→ **作業内容**: 玉の湯について述べた抜粋に出てくる西暦の年をすべて書き出し、それぞれの年に何があったかを一文ずつ添えること。

→ **抜粋**:
..............................
■ひなびた温泉地が、世界有数の名所に
桑野和泉さんが社長を務めている玉の湯は大分県の由布院温泉にある。玉の湯は1953年、禅寺の保養所として大分県の由布院に開設された。当時、由布院は有名ではなかった。すぐ近くに有名温泉地の別府があったからだ。
別府の陰に隠れた、ひなびた温泉地だったのである。1971年、桑野さんの父親、溝口薫平氏たちがドイツの温泉地を視察し、由布院を静かな保養温泉の郷とすることを決めた。その結果、世界に知られる人気温泉地Yufuinとなり、今やインバウンド客が押し寄せるようになったのである。
玉の湯は敷地面積が3000坪、全室離れの客室が16棟ある。桑野さんは父親の跡を継いで2003年から社長を務めている。
温泉旅館の接待について、彼女の総論はこうだ。
「私はふたつのことだけ気を付ければ温泉旅館での接待はうまくいくと思います」
■旅館の本質とは、食事でも温泉入浴でもない
「ひとつは旅館の使い方が上手なお客さまの楽しみ方を真似ることです。私が知る限り、うちの常連のお客さまは、みなさん、昼寝をされます。到着して、温泉に入リ、浴衣に着替えたら、ばたん、グーと寝てしまう。昼寝から起きて散歩をして、汗を流したら、また、ばたん、グー。夕食までの間に2度くらい、寝ている方もいます。私が見ていても気持ちよさそうです。温泉に入ると、おだやかになってよく眠れるのでしょう。温泉旅館のそういった使い方を接待する相手の方に教えてあげればいいのではないでしょうか。温泉旅館のいちばんのサービスはやすらぎです。ぐっすり眠るための場所なんです。
ふたつめは仲居さん、料理人などうちの従業員を味方にすることです。旅館で働く従業員はうちだけではなく、みんな『お客さまのために、何かお役に立ちたい』と思って働いています。
..............................
→ **データ一覧**:
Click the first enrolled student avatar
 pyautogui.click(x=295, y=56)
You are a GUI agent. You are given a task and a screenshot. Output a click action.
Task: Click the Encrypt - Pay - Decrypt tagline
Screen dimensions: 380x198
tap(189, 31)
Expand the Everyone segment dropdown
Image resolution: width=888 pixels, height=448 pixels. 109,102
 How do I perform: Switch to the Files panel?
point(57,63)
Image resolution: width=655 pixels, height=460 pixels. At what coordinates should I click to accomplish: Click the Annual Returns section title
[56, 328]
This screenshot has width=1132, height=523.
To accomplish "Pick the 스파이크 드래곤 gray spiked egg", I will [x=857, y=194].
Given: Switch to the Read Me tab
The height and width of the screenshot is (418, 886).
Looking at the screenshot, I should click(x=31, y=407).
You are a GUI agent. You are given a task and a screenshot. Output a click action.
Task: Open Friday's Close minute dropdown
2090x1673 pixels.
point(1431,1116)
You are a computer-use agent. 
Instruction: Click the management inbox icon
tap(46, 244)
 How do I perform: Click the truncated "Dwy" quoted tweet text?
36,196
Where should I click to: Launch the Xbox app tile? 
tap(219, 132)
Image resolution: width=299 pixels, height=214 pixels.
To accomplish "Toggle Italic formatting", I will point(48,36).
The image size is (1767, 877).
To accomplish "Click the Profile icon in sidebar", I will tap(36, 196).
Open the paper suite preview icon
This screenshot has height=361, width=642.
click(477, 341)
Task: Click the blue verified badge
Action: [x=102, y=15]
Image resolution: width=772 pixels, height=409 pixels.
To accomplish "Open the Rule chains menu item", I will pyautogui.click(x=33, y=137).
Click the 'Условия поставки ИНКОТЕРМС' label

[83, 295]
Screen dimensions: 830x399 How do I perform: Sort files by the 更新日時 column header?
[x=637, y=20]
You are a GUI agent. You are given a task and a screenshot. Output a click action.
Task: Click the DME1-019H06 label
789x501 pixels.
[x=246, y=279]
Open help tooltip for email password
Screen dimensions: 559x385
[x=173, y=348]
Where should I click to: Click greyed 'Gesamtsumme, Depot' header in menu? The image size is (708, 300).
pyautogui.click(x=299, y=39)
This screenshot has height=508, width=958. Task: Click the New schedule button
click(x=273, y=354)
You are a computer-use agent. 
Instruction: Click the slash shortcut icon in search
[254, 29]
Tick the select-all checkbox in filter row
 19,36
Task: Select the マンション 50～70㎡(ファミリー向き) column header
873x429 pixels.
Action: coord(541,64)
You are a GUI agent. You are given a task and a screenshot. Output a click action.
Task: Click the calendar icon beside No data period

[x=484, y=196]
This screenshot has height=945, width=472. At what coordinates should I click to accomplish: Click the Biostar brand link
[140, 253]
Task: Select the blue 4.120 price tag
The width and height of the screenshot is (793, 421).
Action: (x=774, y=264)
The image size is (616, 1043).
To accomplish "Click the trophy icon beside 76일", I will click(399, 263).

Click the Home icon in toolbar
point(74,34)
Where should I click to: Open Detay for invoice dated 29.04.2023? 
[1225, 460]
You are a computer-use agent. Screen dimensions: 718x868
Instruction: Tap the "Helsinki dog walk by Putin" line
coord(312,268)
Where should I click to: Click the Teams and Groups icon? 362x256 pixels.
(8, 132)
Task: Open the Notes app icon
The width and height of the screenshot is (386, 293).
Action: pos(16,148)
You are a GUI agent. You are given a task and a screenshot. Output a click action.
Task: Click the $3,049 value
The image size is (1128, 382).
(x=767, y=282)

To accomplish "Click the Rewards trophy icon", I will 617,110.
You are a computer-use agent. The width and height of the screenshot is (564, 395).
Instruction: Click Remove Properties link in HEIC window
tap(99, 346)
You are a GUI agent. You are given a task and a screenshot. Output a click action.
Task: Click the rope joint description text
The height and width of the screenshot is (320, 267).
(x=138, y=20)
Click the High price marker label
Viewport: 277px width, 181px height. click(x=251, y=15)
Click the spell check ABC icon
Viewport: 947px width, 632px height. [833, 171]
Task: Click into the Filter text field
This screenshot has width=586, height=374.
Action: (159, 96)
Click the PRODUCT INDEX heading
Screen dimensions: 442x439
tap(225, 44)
..............................
→ **解答**:
1953年：玉の湯が禅寺の保養所として大分県の由布院に開設された。
1971年：溝口薫平氏たちがドイツの温泉地を視察し、由布院を静かな保養温泉の郷とすることを決めた。
2003年：桑野さんが父親の跡を継ぎ、玉の湯の社長を務め始めた。